- Born: 19 August 1944 (age 82) Vansbro, Sweden
- Education: Linköping University
- Known for: Analog and digital filters
- Scientific career
- Fields: Digital signal processing (DSP)
- Workplaces: Linköping University
- Thesis: An Approach to LSI implementation of wave digital filters (1981)

= Lars Wanhammar =

Swedish electrical engineer

Lars Wanhammar (born 19 August 1944) is a Swedish electrical engineer who is professor emeritus at Linköping University. He has been a pioneer in Swedish digital signal processing (DSP) since 1981.

== Education ==
Wanhammar studied at Linköping University, where he graduated with a master's degree in 1970, as an engineer in 1980 and a doctorate in 1981.

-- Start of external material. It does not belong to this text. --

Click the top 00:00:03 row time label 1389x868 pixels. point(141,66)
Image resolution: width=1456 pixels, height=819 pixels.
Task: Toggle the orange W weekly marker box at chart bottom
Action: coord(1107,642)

=== Thesis publications ===
- An Approach to LSI implementation of wave digital filters, dissertation, 200 pages, 1981. .

== Selected works ==
- Wanhammar, Lars & Saramäki, Tapio: Digital Filters Using MATLAB. Springer, 2020. ISBN 978-3-030-24062-2, ISBN 978-3-030-24063-9 (eBook).
- Wanhammar, Lars: Analog Filters using MATLAB. Springer, 2009. ISBN 978-0-387-92766-4.
- Wanhammar, Lars: DSP Integrated Circuits. Academic Press, 1999. ISBN 0-12-734530-2.